PROMPT —
Write the lines from the one containing "Image resolution: width=327, height=868." up to and including the one containing "トップページへもどる (164, 431)" as a JSON list of strings, one string per line, omitting any blank lines.

EXERCISE MATERIALS —
____________________
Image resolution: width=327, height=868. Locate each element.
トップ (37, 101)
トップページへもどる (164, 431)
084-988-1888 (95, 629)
____________________
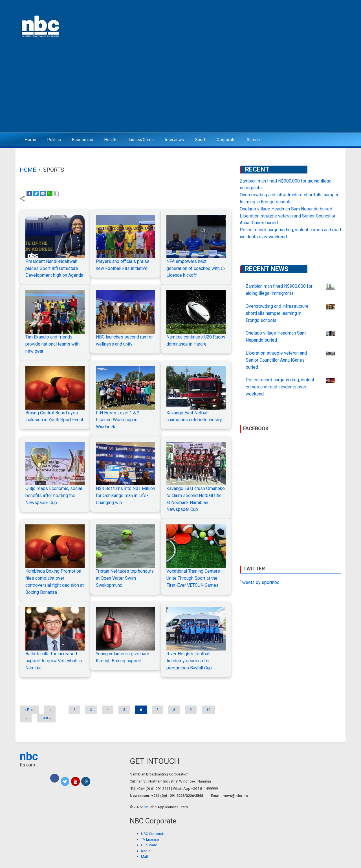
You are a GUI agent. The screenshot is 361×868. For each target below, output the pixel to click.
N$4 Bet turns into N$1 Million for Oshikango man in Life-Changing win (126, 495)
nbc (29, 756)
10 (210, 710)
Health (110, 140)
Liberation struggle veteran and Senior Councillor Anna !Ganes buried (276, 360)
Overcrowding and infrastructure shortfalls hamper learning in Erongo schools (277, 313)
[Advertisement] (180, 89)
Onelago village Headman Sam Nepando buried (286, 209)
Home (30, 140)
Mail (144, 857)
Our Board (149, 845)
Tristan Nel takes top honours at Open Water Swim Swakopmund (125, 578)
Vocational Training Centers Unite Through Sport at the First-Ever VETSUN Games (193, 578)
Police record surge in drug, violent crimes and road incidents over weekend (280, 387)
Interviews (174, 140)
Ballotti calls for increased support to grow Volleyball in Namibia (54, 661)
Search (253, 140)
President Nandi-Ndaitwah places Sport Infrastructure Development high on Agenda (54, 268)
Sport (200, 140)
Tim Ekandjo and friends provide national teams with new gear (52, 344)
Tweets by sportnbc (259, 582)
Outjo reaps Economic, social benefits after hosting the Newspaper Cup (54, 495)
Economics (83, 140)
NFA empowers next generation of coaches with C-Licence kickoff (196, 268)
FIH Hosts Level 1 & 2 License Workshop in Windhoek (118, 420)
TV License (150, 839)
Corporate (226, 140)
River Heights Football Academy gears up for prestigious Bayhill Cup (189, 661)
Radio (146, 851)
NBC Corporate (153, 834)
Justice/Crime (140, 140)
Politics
____________________
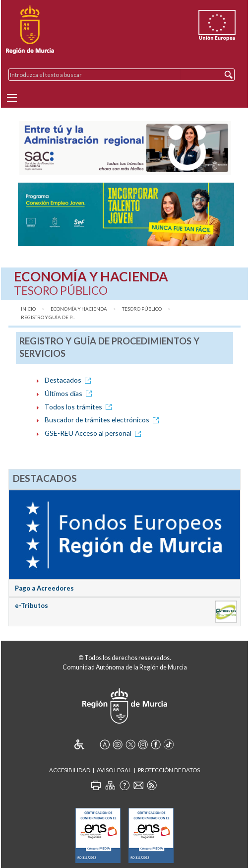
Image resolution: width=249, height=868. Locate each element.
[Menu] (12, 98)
____________________
SOLUTION TO THE PROBLEM —
[
  "Image resolution: width=327, height=868. Locate each element.",
  "トップ (37, 101)",
  "トップページへもどる (164, 431)"
]